Thirty-three years ago, delegates from around the world gathered in Rio de Janeiro, Brazil, for the United Nations Conference on Environment and Development — more snappily known as the Earth Summit.
There, they established the three ‘Rio Conventions’ that have dominated policy on climate change, biodiversity and land use ever since.
This November, the United Nations Framework Convention on Climate Change (UNFCCC), is heading back to Brazil for its annual conference of the parties (COP).
How have the conventions – and the world – fared in the meantime?
Thirty years ago, in 1995, signatories met in Berlin for the first UNFCCC Conference of Parties (COP1) to outline specific targets on emissions.
They established the ‘Berlin Mandate’, which laid the groundwork for legally binding greenhouse gas emission reduction targets in the new millennium.
The Convention on Biological Diversity (CBD) had come into force two years earlier, and it would be another year before the United Nations Convention to Combat Desertification (UNCCD) came into effect.
As the parties to the UNFCCC met for the first time, average atmospheric carbon dioxide levels were 360.97 parts per million (ppm), roughly 15 percent higher than when readings started in 1958.
Carbon dioxide (CO2) is one of the most abundant greenhouse gases and contributes to global heating by trapping thermal energy in the atmosphere.
In 1995, the annual global average temperature was already 0.71 degrees Celsius above pre-industrial levels (1850–1900).
The planet’s biodiversity wasn’t looking much better.
The global Living Planet Index (LPI) measures the state of the world’s biodiversity and is now used by the Convention of Biological Diversity (CBD) as an indicator for the Kunming-Montreal Global Biodiversity Framework.
According to the LPI, monitored populations of birds, mammals, fish, reptiles and amphibians had declined in abundance by 49 percent on average between 1970 and 1995.
Ten years on from the first climate COP, in 2005, the Kyoto Protocol came into force, marking the first time that most countries had international, legally binding greenhouse gas emissions reduction targets to meet.

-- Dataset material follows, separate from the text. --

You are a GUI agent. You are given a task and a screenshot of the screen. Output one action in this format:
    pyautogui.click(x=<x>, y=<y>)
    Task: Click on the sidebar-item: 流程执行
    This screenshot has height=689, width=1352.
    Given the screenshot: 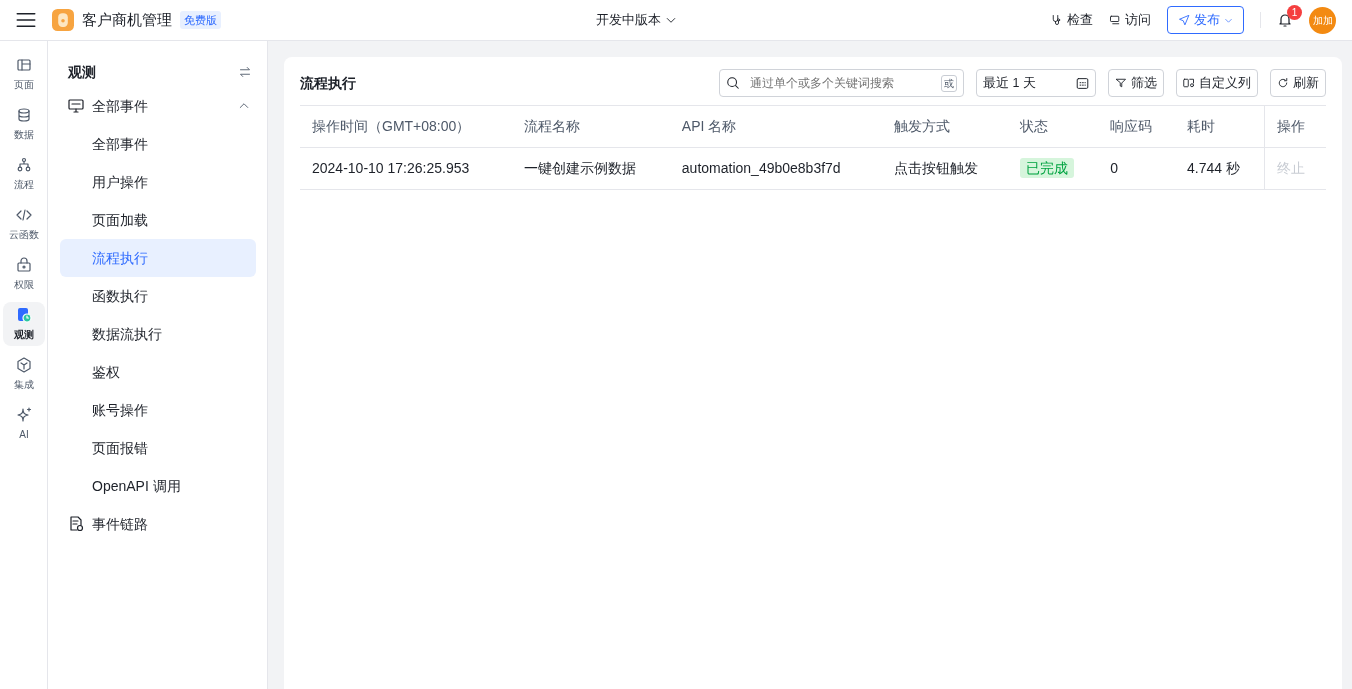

By this time, average atmospheric CO2 levels had risen to 379.98 ppm — over 20 percent higher than when records started, and the annual global average temperature had reached 0.94 degrees above pre-industrial levels.
Biodiversity was still on the decline, with monitored populations dropping by 61 percent on average between 1970 and 2005, according to the Living Planet Index.
Desertification was gaining traction as an issue but still had no clear index in place. Meanwhile, the United Nations was gearing up to designate 2006 as the International Year of Deserts and Desertification to raise public awareness and promote the UNCCD.
Ten years ago, in 2015, the landmark Paris Agreement was signed by parties to the UNFCCC at COP21.
This created a global framework to limit the average global temperature to below 2 degrees above pre-industrial levels and to pursue a limit of 1.5 degrees.
That same year, the annual global average temperature hit 1.16 degrees above pre-industrial levels, while global atmospheric CO2 levels had risen to 401.01 ppm, a more than 27-percent increase since records began in 1958.
This was also the year that the United Nations committed to achieving land degradation neutrality by 2030. But a report released in 2018 showed that over 75 percent of the Earth’s land area was already degraded.
And according to the Living Planet Index, monitored populations had declined by an average of 71 percent by 2015compared with 1970.
As we prepare for COP30, average global atmospheric CO2 levels are 428.13 ppm, almost 20 percent higher than the first COP in 1995, and more than 27 percent higher than in 1958.
While the global average temperature for 2025 will only be determined at the end of the year, 2024 was the first year that average global temperature exceeded 1.5 degrees above pre-industrial levels.
Last year’s record highs were partly driven by the warming influence of El Niño, and 2025 is expected to be a little cooler – but not by much, with estimates placing it in the top three hottest years on record.
The Living Planet Index currently only runs until 2020, but by that point, monitored populations had already declined in abundance by 73 percent on average compared to 1970.
Desertification and land degradation are still hard to effectively monitor, with little progress on indexing the issue since the Rio Conventions were formed in the 1990s, but the UN reports that the equivalent of four football fields of healthy land is degraded every second.
Thirty years on from the first climate COP, and 33 years since the Rio Conventions were formed, things are looking a little bleak, but there is still reason for hope.
The Montreal Protocol is one example of an international agreement that has resulted in significant positive change.
Signed in 1987, the agreement regulated the production and consumption of ozone-depleting substances. To date, parties to the protocol have phased out 98 percent of these substances.
Perhaps when world leaders find themselves in the heart of the world’s biggest rainforest for COP30 this November, they will be spurred into similar action to protect the world’s climate, biodiversity and land in the next thirty years.